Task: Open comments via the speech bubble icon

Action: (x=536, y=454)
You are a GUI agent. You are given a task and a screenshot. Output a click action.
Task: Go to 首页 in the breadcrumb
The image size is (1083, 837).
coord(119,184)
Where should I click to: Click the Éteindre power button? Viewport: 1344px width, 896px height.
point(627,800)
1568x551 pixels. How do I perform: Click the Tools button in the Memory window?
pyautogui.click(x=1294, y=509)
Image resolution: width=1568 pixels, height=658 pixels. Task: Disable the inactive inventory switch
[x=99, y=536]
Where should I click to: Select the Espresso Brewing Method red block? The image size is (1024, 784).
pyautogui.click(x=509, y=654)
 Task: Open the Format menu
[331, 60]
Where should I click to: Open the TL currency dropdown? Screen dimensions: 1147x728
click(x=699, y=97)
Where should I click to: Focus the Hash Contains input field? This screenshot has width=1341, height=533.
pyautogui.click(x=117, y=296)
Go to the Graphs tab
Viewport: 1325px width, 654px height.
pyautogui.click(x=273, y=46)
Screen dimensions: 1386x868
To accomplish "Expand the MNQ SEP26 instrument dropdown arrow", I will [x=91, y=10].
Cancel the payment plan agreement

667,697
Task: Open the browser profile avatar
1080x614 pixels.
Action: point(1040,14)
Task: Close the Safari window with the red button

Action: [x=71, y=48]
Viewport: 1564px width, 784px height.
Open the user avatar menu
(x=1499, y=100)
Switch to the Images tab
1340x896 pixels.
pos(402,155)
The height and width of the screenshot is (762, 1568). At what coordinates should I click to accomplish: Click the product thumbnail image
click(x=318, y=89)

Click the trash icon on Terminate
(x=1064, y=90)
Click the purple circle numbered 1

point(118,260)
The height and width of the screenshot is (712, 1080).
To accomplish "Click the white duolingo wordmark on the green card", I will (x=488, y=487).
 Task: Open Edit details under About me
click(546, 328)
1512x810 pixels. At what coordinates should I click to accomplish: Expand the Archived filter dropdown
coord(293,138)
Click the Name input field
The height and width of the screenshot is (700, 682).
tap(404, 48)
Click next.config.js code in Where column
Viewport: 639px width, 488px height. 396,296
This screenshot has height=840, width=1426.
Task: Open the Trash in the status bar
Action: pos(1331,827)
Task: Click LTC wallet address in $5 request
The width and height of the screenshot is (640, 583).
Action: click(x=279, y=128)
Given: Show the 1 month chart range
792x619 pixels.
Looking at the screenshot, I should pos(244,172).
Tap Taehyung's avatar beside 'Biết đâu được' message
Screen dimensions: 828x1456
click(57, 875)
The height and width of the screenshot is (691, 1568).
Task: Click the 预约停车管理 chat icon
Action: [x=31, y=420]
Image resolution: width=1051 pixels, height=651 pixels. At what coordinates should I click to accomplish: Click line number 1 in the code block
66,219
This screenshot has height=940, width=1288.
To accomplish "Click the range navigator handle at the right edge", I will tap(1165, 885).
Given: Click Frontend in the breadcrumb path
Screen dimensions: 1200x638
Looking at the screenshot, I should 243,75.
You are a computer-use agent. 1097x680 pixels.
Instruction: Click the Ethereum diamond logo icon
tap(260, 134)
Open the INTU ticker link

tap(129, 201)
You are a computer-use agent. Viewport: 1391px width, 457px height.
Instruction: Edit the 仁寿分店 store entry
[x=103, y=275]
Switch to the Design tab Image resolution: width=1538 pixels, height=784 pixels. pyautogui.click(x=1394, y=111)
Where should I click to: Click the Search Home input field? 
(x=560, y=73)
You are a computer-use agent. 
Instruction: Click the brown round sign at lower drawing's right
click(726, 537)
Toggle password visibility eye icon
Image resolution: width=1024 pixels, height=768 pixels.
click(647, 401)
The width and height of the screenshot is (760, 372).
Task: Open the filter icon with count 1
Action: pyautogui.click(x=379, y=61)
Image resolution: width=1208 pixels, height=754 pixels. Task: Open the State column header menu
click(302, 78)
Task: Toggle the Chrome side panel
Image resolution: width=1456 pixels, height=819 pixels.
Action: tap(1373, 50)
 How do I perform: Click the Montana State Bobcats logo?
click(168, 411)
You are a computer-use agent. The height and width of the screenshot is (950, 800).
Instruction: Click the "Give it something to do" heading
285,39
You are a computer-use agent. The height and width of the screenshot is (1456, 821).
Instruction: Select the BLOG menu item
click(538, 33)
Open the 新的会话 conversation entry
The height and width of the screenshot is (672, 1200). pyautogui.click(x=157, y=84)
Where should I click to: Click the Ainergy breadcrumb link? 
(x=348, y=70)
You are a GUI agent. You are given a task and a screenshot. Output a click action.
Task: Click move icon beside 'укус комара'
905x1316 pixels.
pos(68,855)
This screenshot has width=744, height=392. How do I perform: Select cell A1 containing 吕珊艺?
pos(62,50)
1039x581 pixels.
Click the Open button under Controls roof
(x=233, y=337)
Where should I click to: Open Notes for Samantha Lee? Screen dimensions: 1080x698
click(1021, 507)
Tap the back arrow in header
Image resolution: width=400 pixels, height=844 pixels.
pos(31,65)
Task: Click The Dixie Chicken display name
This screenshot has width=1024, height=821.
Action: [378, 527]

- WHAT THE TASK REQUIRES -
Reproduce every item above verbatim, from the first line to the last.

- REPLY TO THE TASK -
Task: Open comments via the speech bubble icon

Action: (x=536, y=454)
You are a GUI agent. You are given a task and a screenshot. Output a click action.
Task: Go to 首页 in the breadcrumb
The image size is (1083, 837).
coord(119,184)
Where should I click to: Click the Éteindre power button? Viewport: 1344px width, 896px height.
point(627,800)
1568x551 pixels. How do I perform: Click the Tools button in the Memory window?
pyautogui.click(x=1294, y=509)
Image resolution: width=1568 pixels, height=658 pixels. Task: Disable the inactive inventory switch
[x=99, y=536]
Where should I click to: Select the Espresso Brewing Method red block? The image size is (1024, 784).
pyautogui.click(x=509, y=654)
 Task: Open the Format menu
[331, 60]
Where should I click to: Open the TL currency dropdown? Screen dimensions: 1147x728
click(x=699, y=97)
Where should I click to: Focus the Hash Contains input field? This screenshot has width=1341, height=533.
pyautogui.click(x=117, y=296)
Go to the Graphs tab
Viewport: 1325px width, 654px height.
pyautogui.click(x=273, y=46)
Screen dimensions: 1386x868
To accomplish "Expand the MNQ SEP26 instrument dropdown arrow", I will [x=91, y=10].
Cancel the payment plan agreement

667,697
Task: Open the browser profile avatar
1080x614 pixels.
Action: point(1040,14)
Task: Close the Safari window with the red button

Action: [x=71, y=48]
Viewport: 1564px width, 784px height.
Open the user avatar menu
(x=1499, y=100)
Switch to the Images tab
1340x896 pixels.
pos(402,155)
The height and width of the screenshot is (762, 1568). At what coordinates should I click to accomplish: Click the product thumbnail image
click(x=318, y=89)

Click the trash icon on Terminate
(x=1064, y=90)
Click the purple circle numbered 1

point(118,260)
The height and width of the screenshot is (712, 1080).
To accomplish "Click the white duolingo wordmark on the green card", I will (x=488, y=487).
 Task: Open Edit details under About me
click(546, 328)
1512x810 pixels. At what coordinates should I click to accomplish: Expand the Archived filter dropdown
coord(293,138)
Click the Name input field
The height and width of the screenshot is (700, 682).
tap(404, 48)
Click next.config.js code in Where column
Viewport: 639px width, 488px height. 396,296
This screenshot has height=840, width=1426.
Task: Open the Trash in the status bar
Action: pos(1331,827)
Task: Click LTC wallet address in $5 request
The width and height of the screenshot is (640, 583).
Action: click(x=279, y=128)
Given: Show the 1 month chart range
792x619 pixels.
Looking at the screenshot, I should pos(244,172).
Tap Taehyung's avatar beside 'Biết đâu được' message
Screen dimensions: 828x1456
click(57, 875)
The height and width of the screenshot is (691, 1568).
Task: Click the 预约停车管理 chat icon
Action: [x=31, y=420]
Image resolution: width=1051 pixels, height=651 pixels. At what coordinates should I click to accomplish: Click line number 1 in the code block
66,219
This screenshot has height=940, width=1288.
To accomplish "Click the range navigator handle at the right edge", I will tap(1165, 885).
Given: Click Frontend in the breadcrumb path
Screen dimensions: 1200x638
Looking at the screenshot, I should 243,75.
You are a computer-use agent. 1097x680 pixels.
Instruction: Click the Ethereum diamond logo icon
tap(260, 134)
Open the INTU ticker link

tap(129, 201)
You are a computer-use agent. Viewport: 1391px width, 457px height.
Instruction: Edit the 仁寿分店 store entry
[x=103, y=275]
Switch to the Design tab Image resolution: width=1538 pixels, height=784 pixels. pyautogui.click(x=1394, y=111)
Where should I click to: Click the Search Home input field? 
(x=560, y=73)
You are a computer-use agent. 
Instruction: Click the brown round sign at lower drawing's right
click(726, 537)
Toggle password visibility eye icon
Image resolution: width=1024 pixels, height=768 pixels.
click(647, 401)
The width and height of the screenshot is (760, 372).
Task: Open the filter icon with count 1
Action: pyautogui.click(x=379, y=61)
Image resolution: width=1208 pixels, height=754 pixels. Task: Open the State column header menu
click(302, 78)
Task: Toggle the Chrome side panel
Image resolution: width=1456 pixels, height=819 pixels.
Action: tap(1373, 50)
 How do I perform: Click the Montana State Bobcats logo?
click(168, 411)
You are a computer-use agent. The height and width of the screenshot is (950, 800).
Instruction: Click the "Give it something to do" heading
285,39
You are a computer-use agent. The height and width of the screenshot is (1456, 821).
Instruction: Select the BLOG menu item
click(538, 33)
Open the 新的会话 conversation entry
The height and width of the screenshot is (672, 1200). pyautogui.click(x=157, y=84)
Where should I click to: Click the Ainergy breadcrumb link? 
(x=348, y=70)
You are a GUI agent. You are given a task and a screenshot. Output a click action.
Task: Click move icon beside 'укус комара'
905x1316 pixels.
pos(68,855)
This screenshot has width=744, height=392. How do I perform: Select cell A1 containing 吕珊艺?
pos(62,50)
1039x581 pixels.
Click the Open button under Controls roof
(x=233, y=337)
Where should I click to: Open Notes for Samantha Lee? Screen dimensions: 1080x698
click(1021, 507)
Tap the back arrow in header
Image resolution: width=400 pixels, height=844 pixels.
pos(31,65)
Task: Click The Dixie Chicken display name
This screenshot has width=1024, height=821.
Action: [378, 527]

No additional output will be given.